Structure-Based Drug Discovery Services (SBDD) works on both a collaborative as well as a fee-for-service basis and also provides subscriptions for frequent users. We work with internal and external researchers. Some of our services for researchers at the Icahn School of Medicine at Mount Sinai are subsidized by the institution. Our fee-for-services is determined after an initial consultation to determine the needs of a project. Below are descriptions of the most frequent SBDD services.
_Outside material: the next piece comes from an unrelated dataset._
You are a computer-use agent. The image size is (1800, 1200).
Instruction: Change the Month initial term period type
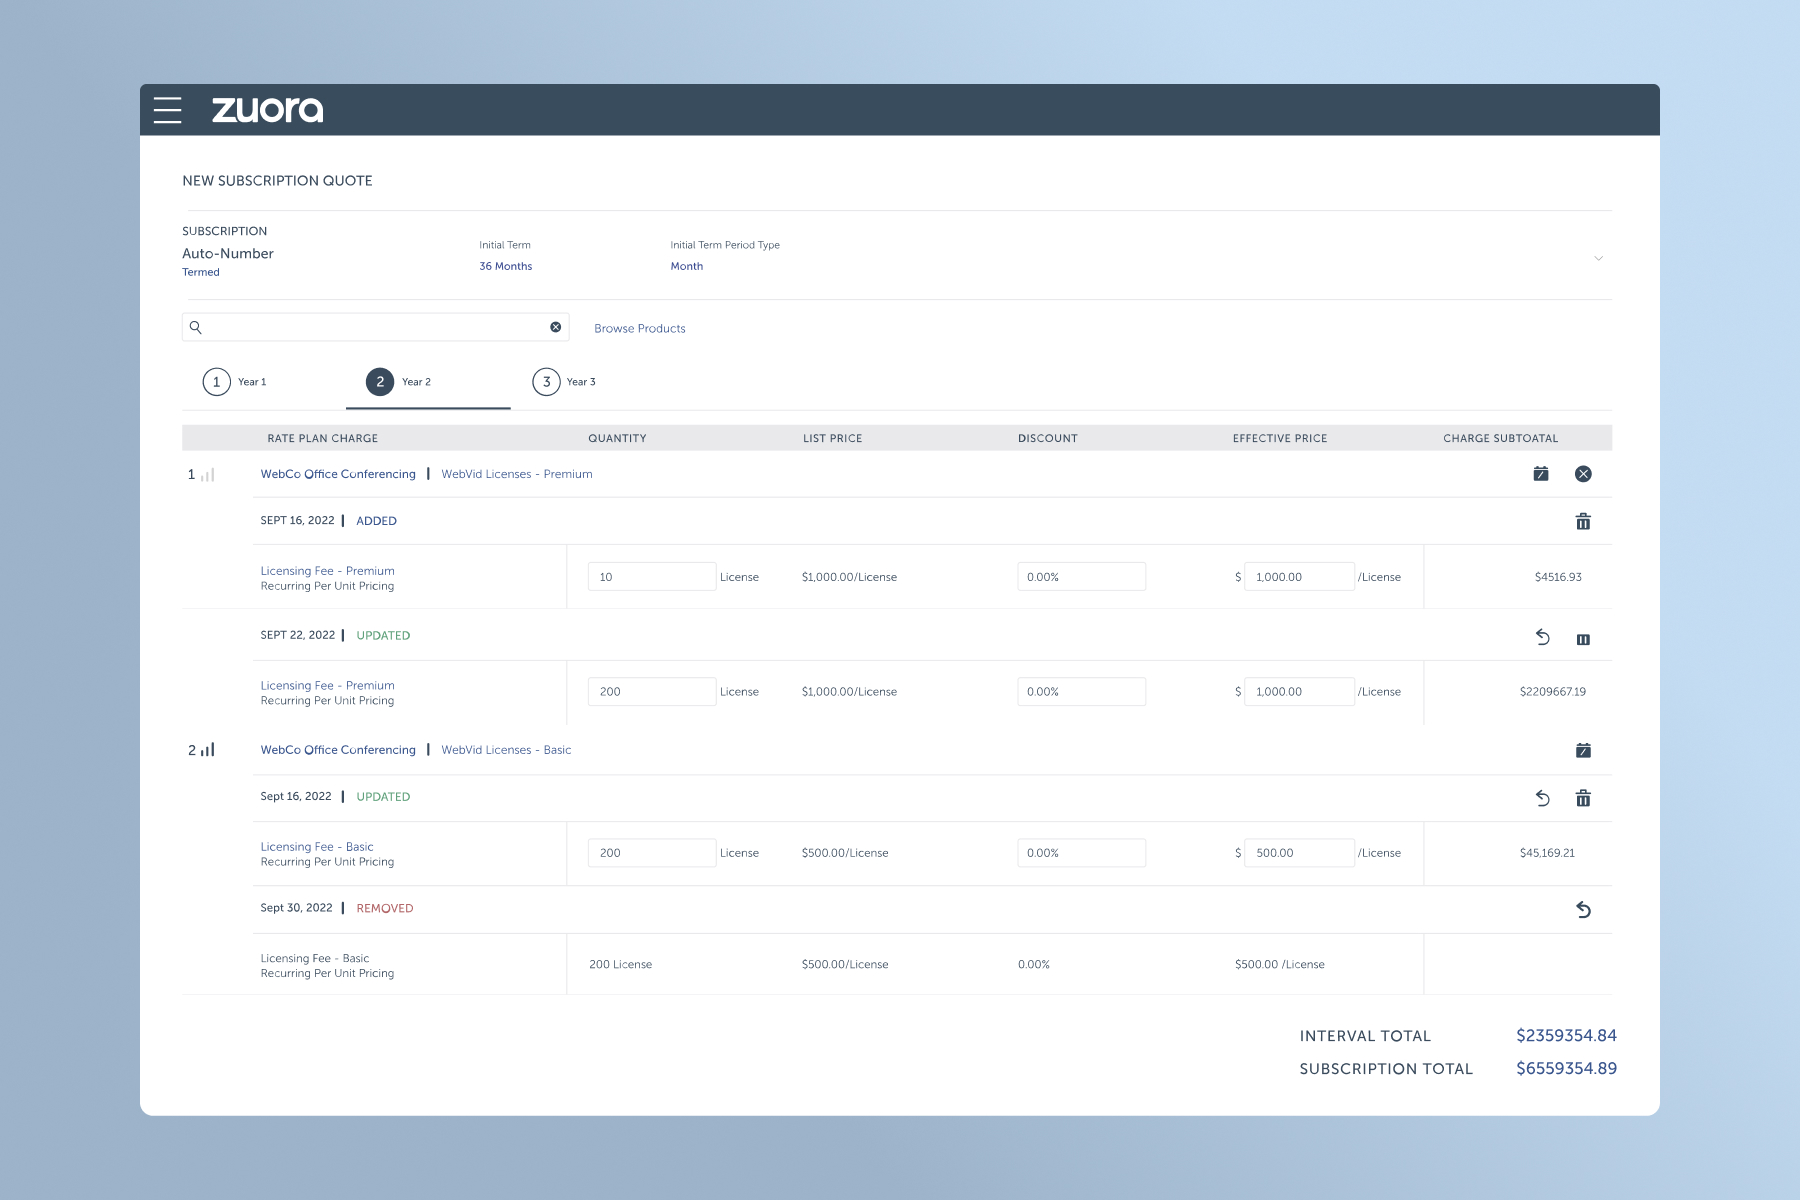[x=686, y=266]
Virtual screening (aka in silico screening) refers to the computational screening of small-molecule libraries using the three-dimensional structure of a target protein (target-based virtual screening) or the chemical structure of known active compounds (ligand-based virtual screening). Software is used to match each small-molecule compound in the library to a binding site in the target protein or to the structure of a known active compound. The output of virtual screening is a ranked list of compounds predicted to bind to the target protein (or mimic the active compound in the case of ligand-based virtual screening). We provide virtual screening services of the Mount Sinai small-molecule libraries (~115,000 compounds), National Cancer Institute library (~265,000 compounds), and of libraries of commercially available compounds (>20 million compounds). Virtual screening can usually be completed in a few weeks.
While three-dimensional (3D) structures for many proteins are available, most proteins have not had their structure determined experimentally. For these proteins it is often possible to obtain a model of its 3D structure via comparative or homology modeling, which takes advantage of the known structures of homologous proteins. These models are frequently of sufficient quality to be used as starting points for virtual screening. We provide protein structure modeling services and offer guidance to make decisions about the suitability of models for virtual screening and other applications.
Identifying the sites to which small-molecules are likely to bind is useful to guide virtual screening, mutagenesis experiments, and more. We provide methods for the identification of ligand binding sites in protein structures.
The SBDD Core provides services to identify small-molecules that are similar to existing hits or new compounds with known bioactivities. This facilitates the identification of tool compounds for target validation and generating initial structure-activity relationship (SAR) data for compound identified in virtual (SBDD) or physical (Integrated Screening Core) small-molecule screens.
We provide molecular graphics services for the preparation of high-quality images and movies of molecular structures for publications, grants, and presentations.
To support grant applications, we provide text describing our capabilities or specific services as needed for a proposal. Additionally, we can provide descriptions of tailor-made computational strategies to support specific aims of a proposal.
Our staff has expertise in a number of Structural Bioinformatics and Molecular Modeling approaches to analyze protein sequences, protein structures, protein-ligand interactions, and small-molecule structure.